What Slavery, Slave Trade and Colonialism means to Africa

Monday, July 25, 2016

The Gambia today holds an international colloquium on Slavery, Slave Trade and Colonialism to discuss pertinent issues on the topic.

The Government of The Gambia has taken the initiative of spearheading this international campaign gathering support for a successful tabling of the Resolution at the United Nations.

Although this may prove a hard nut to crack, it is essential that the truth about this age-old sin on the African race is made glaring, for the people of the world, especially the African youths, to know some aspects of the genesis of the myriad of problems Africa is today facing.

More than four hundred years of slavery and slave trade and the over 200 years of colonialism, and we dare say, the last 50 to 60 years of -Independence and nationhood in Africa – which is synonymous to neo-colonialism (the exploitation of African resources with the help of African statesmen and women) – have left Africa in the doldrums of developments.

On the other hand, while this situation has left Africa and the masses of African people poor and needy, exploiters of African resources are living in affluence in developed societies after amassing enormous wealth from the enslavement, trade and colonization of African people over the last six to eight centuries of human existence.

Facts of this reality can be found in many historical records, in books such as How Europe Underdeveloped Africa by Walter Rodney; Slavery and Capitalism; Neo-Colonialism: the Last Stage of Imperialism by Dr Kwame Nkrumah (former president of Ghana), and Bad Samaritans by Ha-Joon Chang, who quoted the Roman politician and philosopher Gicen as having said, “Not to know what has been transacted in the former times is to be always a child.” Gicen also said: “If no use is made of the labours of the past ages, the world must remain always in the infancy of knowledge.”

Exercise requirements =>
[1] Return the part of the article on slavery and colonialism starting at "The Government of" and ending at "the United Nations.", word for word.
[2] Carry the article on slavery and colonialism forward from its last sentence.

Information provided =>
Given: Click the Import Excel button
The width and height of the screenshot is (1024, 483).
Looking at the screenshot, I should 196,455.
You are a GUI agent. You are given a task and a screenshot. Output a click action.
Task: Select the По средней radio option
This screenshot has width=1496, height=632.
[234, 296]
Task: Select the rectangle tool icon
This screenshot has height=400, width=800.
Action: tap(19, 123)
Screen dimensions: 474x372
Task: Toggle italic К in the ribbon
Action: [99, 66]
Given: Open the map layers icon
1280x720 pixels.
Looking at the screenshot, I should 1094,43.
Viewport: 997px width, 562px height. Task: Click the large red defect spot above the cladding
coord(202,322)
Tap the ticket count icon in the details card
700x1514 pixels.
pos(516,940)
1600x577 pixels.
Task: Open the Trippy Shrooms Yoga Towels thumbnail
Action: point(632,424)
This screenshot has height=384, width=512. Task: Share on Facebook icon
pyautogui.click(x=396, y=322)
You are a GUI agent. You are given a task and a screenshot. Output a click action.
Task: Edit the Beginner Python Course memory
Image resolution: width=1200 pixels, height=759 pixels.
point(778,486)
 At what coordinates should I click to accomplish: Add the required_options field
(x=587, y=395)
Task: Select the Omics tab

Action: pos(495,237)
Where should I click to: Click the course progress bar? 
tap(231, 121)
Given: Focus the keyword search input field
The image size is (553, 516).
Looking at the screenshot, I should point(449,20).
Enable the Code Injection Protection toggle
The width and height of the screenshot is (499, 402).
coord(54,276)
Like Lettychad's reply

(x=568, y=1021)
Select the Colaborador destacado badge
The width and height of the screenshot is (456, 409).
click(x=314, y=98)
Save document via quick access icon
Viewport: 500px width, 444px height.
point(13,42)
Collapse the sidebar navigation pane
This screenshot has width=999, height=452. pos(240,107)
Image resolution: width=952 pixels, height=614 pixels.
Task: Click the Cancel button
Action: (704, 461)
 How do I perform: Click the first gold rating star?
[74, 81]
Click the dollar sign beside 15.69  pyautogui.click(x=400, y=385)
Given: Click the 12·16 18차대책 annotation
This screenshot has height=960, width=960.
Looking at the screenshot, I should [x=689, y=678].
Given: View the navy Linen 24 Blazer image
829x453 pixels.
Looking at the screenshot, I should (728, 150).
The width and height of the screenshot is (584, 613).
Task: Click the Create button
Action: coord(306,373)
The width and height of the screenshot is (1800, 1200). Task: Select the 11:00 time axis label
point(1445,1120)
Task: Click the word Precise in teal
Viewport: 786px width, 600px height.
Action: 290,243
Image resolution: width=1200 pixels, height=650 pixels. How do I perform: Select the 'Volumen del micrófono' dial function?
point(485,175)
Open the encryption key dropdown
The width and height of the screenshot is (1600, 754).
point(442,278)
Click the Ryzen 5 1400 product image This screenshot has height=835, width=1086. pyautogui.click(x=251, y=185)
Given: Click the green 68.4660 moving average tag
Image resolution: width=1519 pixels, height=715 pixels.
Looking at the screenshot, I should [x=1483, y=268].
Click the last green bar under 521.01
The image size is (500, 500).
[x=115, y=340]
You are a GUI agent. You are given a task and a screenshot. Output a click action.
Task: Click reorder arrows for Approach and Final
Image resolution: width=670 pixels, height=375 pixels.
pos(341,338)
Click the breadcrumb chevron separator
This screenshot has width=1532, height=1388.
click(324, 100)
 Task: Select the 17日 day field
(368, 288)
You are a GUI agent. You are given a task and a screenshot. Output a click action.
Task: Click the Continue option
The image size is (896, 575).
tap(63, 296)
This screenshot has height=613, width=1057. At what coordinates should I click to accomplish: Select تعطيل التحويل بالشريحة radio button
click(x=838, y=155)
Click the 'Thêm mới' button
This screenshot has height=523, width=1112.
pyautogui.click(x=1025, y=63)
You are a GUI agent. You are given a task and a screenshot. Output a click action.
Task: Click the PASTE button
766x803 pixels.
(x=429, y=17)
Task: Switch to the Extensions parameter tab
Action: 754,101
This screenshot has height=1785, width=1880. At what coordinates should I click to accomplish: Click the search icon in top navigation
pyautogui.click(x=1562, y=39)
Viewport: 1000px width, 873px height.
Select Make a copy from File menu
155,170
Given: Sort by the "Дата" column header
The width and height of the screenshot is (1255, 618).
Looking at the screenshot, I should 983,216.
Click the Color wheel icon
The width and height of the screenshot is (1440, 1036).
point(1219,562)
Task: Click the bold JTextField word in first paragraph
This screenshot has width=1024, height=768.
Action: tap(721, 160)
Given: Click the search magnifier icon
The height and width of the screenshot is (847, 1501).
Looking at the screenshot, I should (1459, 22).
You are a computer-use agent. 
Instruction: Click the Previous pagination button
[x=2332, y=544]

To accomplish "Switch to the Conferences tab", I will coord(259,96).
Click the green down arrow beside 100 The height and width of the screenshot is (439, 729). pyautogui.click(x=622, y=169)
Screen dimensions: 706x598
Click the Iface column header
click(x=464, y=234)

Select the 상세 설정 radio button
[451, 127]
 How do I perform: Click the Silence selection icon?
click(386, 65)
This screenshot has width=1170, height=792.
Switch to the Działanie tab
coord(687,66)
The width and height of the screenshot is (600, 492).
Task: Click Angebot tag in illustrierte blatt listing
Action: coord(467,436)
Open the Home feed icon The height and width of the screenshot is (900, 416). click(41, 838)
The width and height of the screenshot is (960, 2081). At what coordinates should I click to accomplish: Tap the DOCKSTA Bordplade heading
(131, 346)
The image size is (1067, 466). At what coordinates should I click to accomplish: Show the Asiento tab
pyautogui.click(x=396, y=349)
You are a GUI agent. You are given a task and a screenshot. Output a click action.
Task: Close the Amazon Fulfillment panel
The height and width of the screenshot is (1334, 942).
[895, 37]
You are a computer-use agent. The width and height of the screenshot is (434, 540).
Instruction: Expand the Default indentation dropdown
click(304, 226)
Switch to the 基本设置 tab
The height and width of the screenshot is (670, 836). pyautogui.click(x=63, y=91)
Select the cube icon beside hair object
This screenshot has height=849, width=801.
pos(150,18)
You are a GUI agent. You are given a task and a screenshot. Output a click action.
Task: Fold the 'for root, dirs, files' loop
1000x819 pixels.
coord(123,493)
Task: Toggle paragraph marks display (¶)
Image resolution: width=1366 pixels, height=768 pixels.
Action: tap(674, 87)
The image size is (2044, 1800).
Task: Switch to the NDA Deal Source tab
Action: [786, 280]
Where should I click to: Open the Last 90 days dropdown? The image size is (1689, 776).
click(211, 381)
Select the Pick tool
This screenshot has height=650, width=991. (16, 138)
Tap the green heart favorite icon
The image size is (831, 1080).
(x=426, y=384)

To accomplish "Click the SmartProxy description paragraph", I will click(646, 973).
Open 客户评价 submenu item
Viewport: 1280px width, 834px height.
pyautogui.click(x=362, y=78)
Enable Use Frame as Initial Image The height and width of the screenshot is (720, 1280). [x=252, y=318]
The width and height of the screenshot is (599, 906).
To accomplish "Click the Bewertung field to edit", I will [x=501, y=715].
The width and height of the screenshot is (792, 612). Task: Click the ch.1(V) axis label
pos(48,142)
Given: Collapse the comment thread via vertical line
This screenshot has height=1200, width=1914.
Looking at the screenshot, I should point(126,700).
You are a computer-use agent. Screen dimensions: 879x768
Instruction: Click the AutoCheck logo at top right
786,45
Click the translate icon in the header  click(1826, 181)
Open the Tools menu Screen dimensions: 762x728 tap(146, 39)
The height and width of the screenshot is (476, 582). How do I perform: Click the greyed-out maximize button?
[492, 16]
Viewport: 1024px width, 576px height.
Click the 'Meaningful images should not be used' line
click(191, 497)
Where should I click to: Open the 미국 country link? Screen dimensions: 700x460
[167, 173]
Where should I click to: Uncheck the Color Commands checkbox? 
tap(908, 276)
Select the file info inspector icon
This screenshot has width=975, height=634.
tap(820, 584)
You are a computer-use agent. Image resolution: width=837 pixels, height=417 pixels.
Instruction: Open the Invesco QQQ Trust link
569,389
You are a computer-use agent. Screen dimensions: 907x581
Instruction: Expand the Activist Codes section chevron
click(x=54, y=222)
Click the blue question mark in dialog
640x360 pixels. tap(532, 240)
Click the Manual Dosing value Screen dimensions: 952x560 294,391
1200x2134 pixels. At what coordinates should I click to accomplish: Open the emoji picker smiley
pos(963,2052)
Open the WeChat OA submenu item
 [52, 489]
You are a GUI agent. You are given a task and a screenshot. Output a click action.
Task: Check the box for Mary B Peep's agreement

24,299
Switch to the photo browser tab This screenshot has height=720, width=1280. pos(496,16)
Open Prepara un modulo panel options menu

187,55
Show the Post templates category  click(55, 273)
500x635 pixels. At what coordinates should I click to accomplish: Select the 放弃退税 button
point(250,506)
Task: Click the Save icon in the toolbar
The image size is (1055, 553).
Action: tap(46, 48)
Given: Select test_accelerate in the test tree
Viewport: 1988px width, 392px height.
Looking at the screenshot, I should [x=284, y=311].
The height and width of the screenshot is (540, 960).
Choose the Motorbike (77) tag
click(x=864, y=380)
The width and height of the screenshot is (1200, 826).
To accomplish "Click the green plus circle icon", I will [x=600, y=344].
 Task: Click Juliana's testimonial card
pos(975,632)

Activity answers =>
[1]
The Government of The Gambia has taken the initiative of spearheading this international campaign gathering support for a successful tabling of the Resolution at the United Nations.

[2]
It is, therefore, interesting that, in organizing this International Colloquium, the Government of The Gambia seeks to achieve the following: discuss and advance the frontiers of knowledge by exploring the impact of Trans-Atlantic Slave Trade on Africa socio-economic, political and cultural life; establish the basis for reparations for the negative impact of slavery and colonialism on Africans and people of African descent; establish the scale on which African artifacts were carted away to Europe, thereby depriving the continent of valuable cultural and economic resources; undertake the exchanging and compiling of information on Slavery, Slave Trade and Colonialism, and set on making substantial intellectual contributions to the known history of Slavery, Slave Trade and Colonialism and by doing so explaining on the available literature.

However, while we are keen to discuss slavery, slave trade and colonialism, we are presently faced with what is the last stage of imperialism: neo-colonialism – the exploitation of African resources to the detriment of her teeming populations with the help of African statesmen and intellectuals.

“Racism, xenophobia and unfair discrimination have spawned slavery, when human beings have bought and sold and owned and branded fellow human beings as if they were so many beasts of burden.”